This trial is active, not recruiting.

Conditions rectal neoplasms, neoadjuvant treatment
Treatment cetuximab, irinotecan, capecitabine
Phase phase 2
Sponsor National Cancer Center, Korea
Start date May 2006
End date May 2010
Trial size 40 participants
Trial identifier NCT00506844, NCCCTS-06-165


This study is to estimate the pathologic complete response rate of cetuximab, irinotecan, and capecitabine concurrent with radiotherapy given preoperatively in patients with resectable rectal cancer.

United States No locations recruiting
Other Countries No locations recruiting

Study Design

Endpoint classification efficacy study
Intervention model single group assignment
Masking open label
Primary purpose treatment

Primary Outcomes

Pathologic stage Tumor regression grade
time frame: After operation

Secondary Outcomes

Toxicity measured by NCICTC v3
time frame: During chemoradiation
Disease-free survival
time frame: Three year

Eligibility Criteria

Male or female participants from 18 years up to 75 years old.

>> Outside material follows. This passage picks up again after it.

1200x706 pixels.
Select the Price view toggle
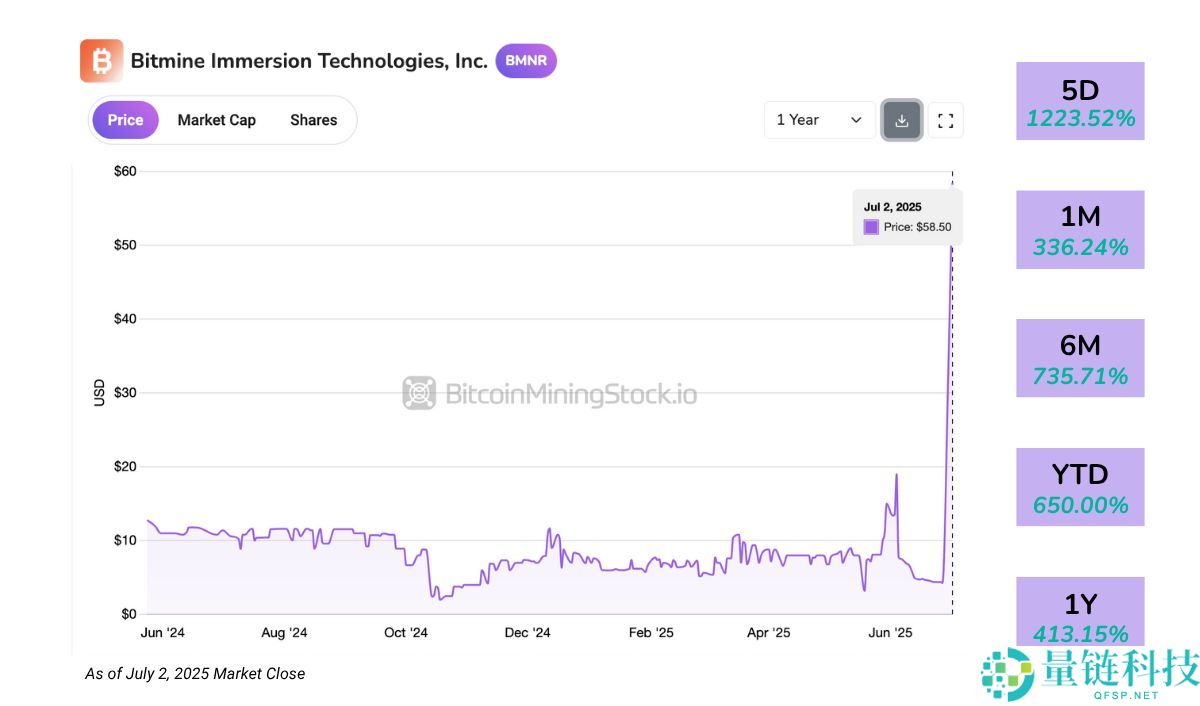click(124, 119)
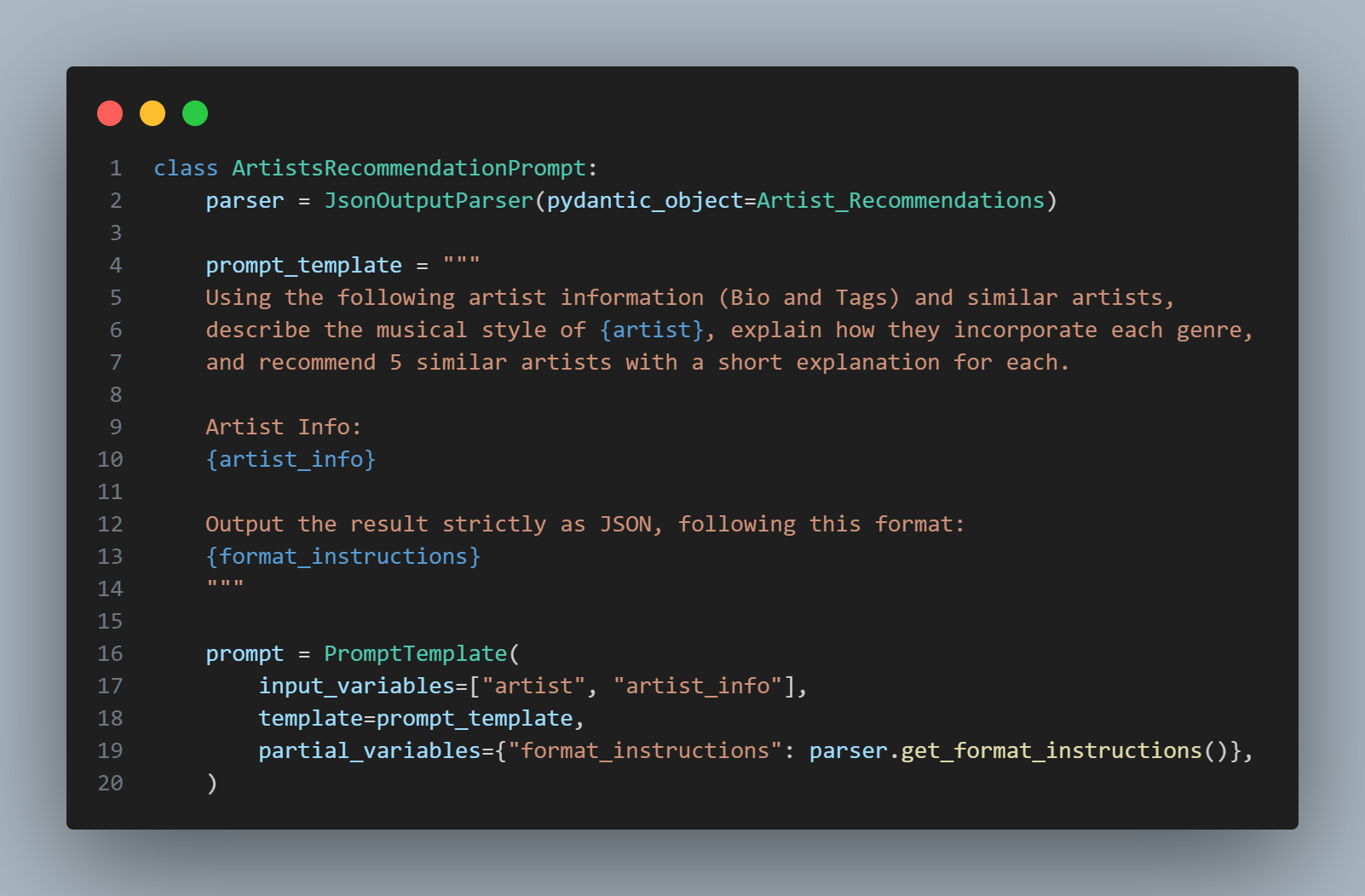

Inclusion Criteria: - Histologically confirmed adenocarcinoma of the rectum - Distal margin of tumor located from 0 to 8 cm from anal verge - Stage T3/T4 ± N+ by MRI ± endorectal ultrasonography - ECOG performance status 0-2 - No prior chemotherapy, radiotherapy to pelvis, immunotherapy, and EGFR pathway targeting therapy - Adequate organ functions - Patients must sign the informed consent Exclusion Criteria: - Malignant disease of the rectum other than adenocarcinoma or arisen from chronic inflammatory bowel disease - Any defined hereditary colorectal cancer - Any unresected synchronous colon cancer - R0 resection of tumor is not clinically possible - Any distant metastasis - Intestinal obstruction or impending obstruction, but decompressing colostomy is permitted - Any previous or concurrent malignancy other than non-melanoma skin cancer or in situ cancer of uterine cervix - Any other morbidity or situation with contraindication for chemoradiotherapy - Patients with history of significant gastric or small bowel resection, or malabsorption syndrome, or other lack of integrity of the upper gastrointestinal tract that may compromise the absorption of capecitabine - History of severe pulmonary disease - Pregnant or lactating women or patients of childbearing potential not predicting adequate contraception

Additional Information

Official title A Phase II Study of Pre-Operative Concurrent Chemoradiotherapy With Cetuximab, Irinotecan, and Capecitabine in Resectable Rectal Cancer
Principal investigator Kyung Hae Jung, M.D.Ph.D
Description Daily fractions of radiotherapy at 1.8 Gy to total of 45 Gy to tumor and draining lymph nodes and followed by a coned-down boost of 5.4 Gy to the tumor are delivered concurrently with chemotherapy. Cetuximab 400 mg/m2 is given intravenously on D-6 (1 week before radiation), followed by 250 mg/m2 once a week (D 1, 8, 15, 22 & 29). Administration of irinotecan and capecitabine starts on day 1 of radiotherapy. Capecitabine is administered orally at a dose of 825 mg/m2 twice daily during weekdays (Monday to Friday) during radiotherapy. Irinotecan 40 mg/m2 is given intravenously once a week (D 1, 8, 15, 22 & 29). Four to eight weeks after completion of chemoradiotherapy, curative surgery is performed. Safety evaluation of the study will be performed after the first 6 patients treated. If more than 1 out of 6 patients received less than 70-80% of planned dose of capecitabine or irinotecan, the dosage of chemotherapy in the further study patients will be adjusted by a protocol amendment.
Trial information was received from ClinicalTrials.gov and was last updated in July 2007.
Information provided to ClinicalTrials.gov by National Cancer Center, Korea.